What is the Impuesto Predial Unificado and who must pay it?
The Impuesto Predial Unificado (Unified Property Tax) is an annual municipal tax imposed on all urban and rural real property in Colombia. Each of Colombia's roughly 1,100 municipalities administers the tax independently, setting rates within national limits established by Ley 44 de 1990 and updated by Ley 1450 de 2011. The taxable base is the official cadastral value (avaluo catastral) maintained by IGAC (Instituto Geografico Agustin Codazzi) or delegated local cadastral authorities, not the commercial market value.
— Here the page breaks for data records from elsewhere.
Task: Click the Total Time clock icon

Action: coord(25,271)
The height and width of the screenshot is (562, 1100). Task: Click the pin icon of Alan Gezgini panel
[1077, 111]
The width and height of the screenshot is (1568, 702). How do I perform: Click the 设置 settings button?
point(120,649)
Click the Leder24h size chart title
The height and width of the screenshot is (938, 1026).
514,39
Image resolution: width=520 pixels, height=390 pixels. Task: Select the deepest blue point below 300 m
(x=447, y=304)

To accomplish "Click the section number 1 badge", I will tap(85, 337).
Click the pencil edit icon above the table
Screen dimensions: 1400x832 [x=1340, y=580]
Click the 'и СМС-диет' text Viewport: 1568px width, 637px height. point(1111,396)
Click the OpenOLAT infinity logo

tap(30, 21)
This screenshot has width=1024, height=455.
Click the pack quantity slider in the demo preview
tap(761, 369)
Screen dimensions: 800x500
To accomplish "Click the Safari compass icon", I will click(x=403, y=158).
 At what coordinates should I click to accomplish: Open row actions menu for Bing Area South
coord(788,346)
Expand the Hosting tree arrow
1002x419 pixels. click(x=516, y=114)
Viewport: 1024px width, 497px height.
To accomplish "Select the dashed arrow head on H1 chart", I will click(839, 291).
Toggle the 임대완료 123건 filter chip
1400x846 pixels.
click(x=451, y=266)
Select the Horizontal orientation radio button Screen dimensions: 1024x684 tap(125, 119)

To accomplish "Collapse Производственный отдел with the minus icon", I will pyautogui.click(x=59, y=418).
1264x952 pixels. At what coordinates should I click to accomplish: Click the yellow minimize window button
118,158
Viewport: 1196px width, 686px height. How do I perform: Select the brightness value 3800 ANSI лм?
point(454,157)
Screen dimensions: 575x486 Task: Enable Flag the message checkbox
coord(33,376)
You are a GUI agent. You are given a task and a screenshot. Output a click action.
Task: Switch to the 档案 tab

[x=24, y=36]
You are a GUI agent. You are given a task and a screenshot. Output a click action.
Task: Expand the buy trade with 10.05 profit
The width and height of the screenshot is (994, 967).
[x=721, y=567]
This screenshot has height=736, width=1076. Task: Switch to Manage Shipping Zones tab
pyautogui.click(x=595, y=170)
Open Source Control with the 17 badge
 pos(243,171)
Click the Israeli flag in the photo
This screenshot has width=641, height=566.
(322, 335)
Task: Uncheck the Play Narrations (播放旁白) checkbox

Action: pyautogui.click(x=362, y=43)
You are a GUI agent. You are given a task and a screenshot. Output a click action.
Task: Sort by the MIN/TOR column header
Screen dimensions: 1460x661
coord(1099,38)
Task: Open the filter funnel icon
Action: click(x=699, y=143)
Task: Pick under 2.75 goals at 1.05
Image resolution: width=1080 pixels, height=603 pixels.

For 2026, Decreto 1480 of December 30, 2025 set a national reajuste of 3% for properties whose cadastral values were not individually updated during 2025. [1] Bogota's own cadastral authority (SDH) issued Resolution SDH-000194 applying a separate 10.02% adjustment for the city. [2]
What rates apply to residential and commercial properties?
Ley 44 de 1990, Article 4, authorizes municipal councils to set rates between 1 per mil (0.1%) and 16 per mil (1.6%) of the avaluo catastral for built residential and commercial properties, and up to 33 per mil (3.3%) for urbanizable unbuilt land. Rates must be set in a differential and progressive manner based on socioeconomic stratum (estrato 1-6), land use, and property value. Social-interest housing and small rural agricultural properties must receive the minimum rates. [3]
In practice: Bogota's 2026 residential scale (Acuerdo 897 de 2023 / Resolution SDH-000194) runs from 5.5 por mil for properties valued up to COP 194 million to 12.3 por mil above COP 2.5 billion, with commercial parcels at 8-9.5 por mil and idle urban land up to 33 por mil. Medellin offers a 5% pronto pago discount for full payment by March 2026. Bogota's equivalent discount is 10%, valid through late April 2026. [4]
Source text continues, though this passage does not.